This project aims to apply classification models, using R, on the Hedge Fund X Dataset, to analyze model performance, runtimes, and variable importance. This dataset is available on Kaggle's website, summarizing a heterogeneous set of financial products, made available via an ML competition through Signate of Japan, circa 2017 / 2018.
https://www.kaggle.com/datasicencelab/hedge-fund-x-financial-modeling-challenge/version/1#
The dataset contains 10,000 observations, with 91 attributes (all numerical), 2 non-predictive, and 1 target (𝑡𝑎𝑟𝑔𝑒𝑡) variables. For this project, a 10% random sample (RS) was taken, using 1,000 observations and 88 predictive attributes. Two distinct runs were performed: one with 1,000 statistic observations for reproducible results (R1), and another with 1,000 randomly-chosen observations for varying results (R2), whereby I made comparisons between the two runs throughout the PowerPoint slide deck.
Fortunately, as all of the attributes were numerical and the dataset was relatively balanced, not much (if any) data pre-processing was necessary. The imbalance ratio (IR):
- For the original dataset was 𝑛0 = 4,994, 𝑛1 = 5,006 ∴ 𝑛0 / 𝑛1 = 99.76%
- For Run 1: 𝑛0∗ = 512, 𝑛1 = 488 ∴ 𝑛1 / 𝑛0 = 95.31%
- For Run 2: 𝑛0 = 473, 𝑛1∗ = 527 ∴ 𝑛0 / 𝑛1 = 89.75%
Additionally, some preliminary exploratory data analysis (EDA) boxplots were created, to better visualize attribute importance and weight. Furthermore, the target variable y-distribution was taken and appears to be slightly skewed, but otherwise normal.
A 90/10 split of the training and testing set was performed to fit 6 classification models (Logistic, LASSO, Elastic-net (EN), Ridge, Random Forest (RF), and Radial Support Vector Machines (SVM)) 50 times for 50 samples. The AUCs and runtimes were recorded, with boxplots to visualize these results:
- 0.9𝑛 AUC training
- SVM and RF medians at, or near, 1,
- 0.9𝑛 AUC testing
- Larger variances overall compared to AUC training boxplots,
- Logistic, Elnet, LASSO, and Ridge medians are close,
- SVM and RF higher,
- 0.9𝑛 training errors
- Near mirror-image of AUC training boxplots, with νEN slightly smaller,
- SVM and RF medians at, or near, 0,
- 0.9𝑛 testing errors
- Larger variances overall; medians for SVM and RF are still lower.

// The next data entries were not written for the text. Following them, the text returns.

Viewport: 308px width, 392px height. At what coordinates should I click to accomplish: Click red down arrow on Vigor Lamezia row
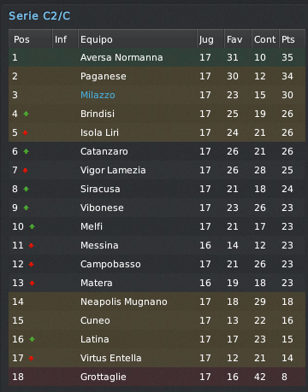(x=26, y=170)
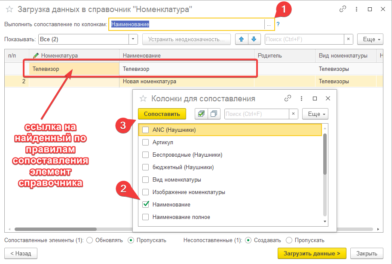The image size is (392, 264).
Task: Select Обновлять radio for matched elements
Action: pyautogui.click(x=90, y=240)
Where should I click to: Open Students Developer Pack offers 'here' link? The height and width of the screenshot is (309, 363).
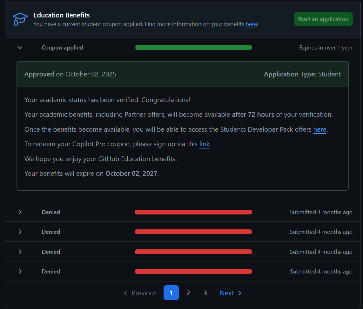tap(319, 129)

For one of the 50 samples, misclassification error 10-fold cross-validation (CV) curves, using EN, LASSO, and Ridge, were done with LASSO performing the best in R1, but Ridge outperforming in R2. Overall, log(λ) and runtimes were generally the same, with EN, LASSO, and Ridge producing similarly-shaped upward-sloping graphs, albeit ungracefully.
Upon observation, the average performance (training error rate) was about 0.422, processing at fast runtimes, regardless. However, the AUCs yielded no better than 50 / 50, meaning there was a slight trade-off with performance compared to runtime. RF consistently performed the best, albeit with a runtime of +3.50 secs, with SVM taking the longest, and with minimal performance improvement.
Standardizing the estimated coefficients allows for its visualization (RF) and variable importance (LASSO, EN, Ridge) bar plots to be generated. Variables c69, c27, and c80 were the top 3 influencers for RF.
- The top 3 positive influencers are c85, c17, and c45
- The top 3 negative influencers are c70, c81, and c80
- There are too many unknowns, where it cannot be ascertained which specific funds and/or stocks affected performance,
- Overall, the results are no better than a 50/50 coin toss, except for RF and SVM AUCs.
- RF & SVM (best performers), AdaBoost, SGD, kNN, NB,
- Therefore, this makes financial modeling decidedly more difficult to perform.
While financial behavior can be predicted, to a certain extent to ascertain some insights from the Hedge Fund X dataset, performance may increase under differing classification models, but probably not by much. As such, although improvements can surely be made, the data may be insufficient to adequately predict the future movement of financial products, unless certain unknowns, such as what the products are and the timeline, are made available.